(Entries for locating words and elements)
####################
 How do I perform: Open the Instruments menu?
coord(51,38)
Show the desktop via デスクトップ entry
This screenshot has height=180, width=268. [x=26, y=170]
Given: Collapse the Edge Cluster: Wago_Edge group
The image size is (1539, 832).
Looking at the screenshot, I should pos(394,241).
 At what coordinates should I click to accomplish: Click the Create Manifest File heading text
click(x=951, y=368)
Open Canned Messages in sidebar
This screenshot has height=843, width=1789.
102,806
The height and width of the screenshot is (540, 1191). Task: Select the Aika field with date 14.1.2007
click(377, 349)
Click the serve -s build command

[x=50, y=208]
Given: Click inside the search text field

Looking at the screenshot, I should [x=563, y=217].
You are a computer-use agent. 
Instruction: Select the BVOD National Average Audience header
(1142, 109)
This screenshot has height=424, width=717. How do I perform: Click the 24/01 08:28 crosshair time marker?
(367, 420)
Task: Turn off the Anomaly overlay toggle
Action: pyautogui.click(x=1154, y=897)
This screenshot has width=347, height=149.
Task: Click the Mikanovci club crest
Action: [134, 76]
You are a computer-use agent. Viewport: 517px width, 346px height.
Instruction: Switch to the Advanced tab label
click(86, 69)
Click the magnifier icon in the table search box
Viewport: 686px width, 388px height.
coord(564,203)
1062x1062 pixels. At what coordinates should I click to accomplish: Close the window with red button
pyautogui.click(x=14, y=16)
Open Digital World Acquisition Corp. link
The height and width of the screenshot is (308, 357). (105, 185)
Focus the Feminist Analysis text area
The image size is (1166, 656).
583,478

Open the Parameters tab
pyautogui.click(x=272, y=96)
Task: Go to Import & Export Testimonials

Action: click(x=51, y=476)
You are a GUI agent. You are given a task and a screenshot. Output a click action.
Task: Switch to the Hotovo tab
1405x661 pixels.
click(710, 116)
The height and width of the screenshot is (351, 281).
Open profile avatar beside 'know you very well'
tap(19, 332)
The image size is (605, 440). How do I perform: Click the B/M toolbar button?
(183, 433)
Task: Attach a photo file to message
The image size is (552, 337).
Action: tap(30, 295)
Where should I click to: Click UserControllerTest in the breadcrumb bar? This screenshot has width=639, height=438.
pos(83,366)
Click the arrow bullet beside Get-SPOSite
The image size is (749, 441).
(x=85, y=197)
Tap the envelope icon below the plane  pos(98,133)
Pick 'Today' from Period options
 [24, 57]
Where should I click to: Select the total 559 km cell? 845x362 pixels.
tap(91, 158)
####################
• **Work to be completed**
Which lines in the rows above contain the string "image", with case counting? Gather each of those lines in full.

• **Final result**
The image size is (1539, 832).
The image size is (1166, 656).
The image size is (605, 440). How do I perform: Click the B/M toolbar button?
The image size is (552, 337).
The image size is (749, 441).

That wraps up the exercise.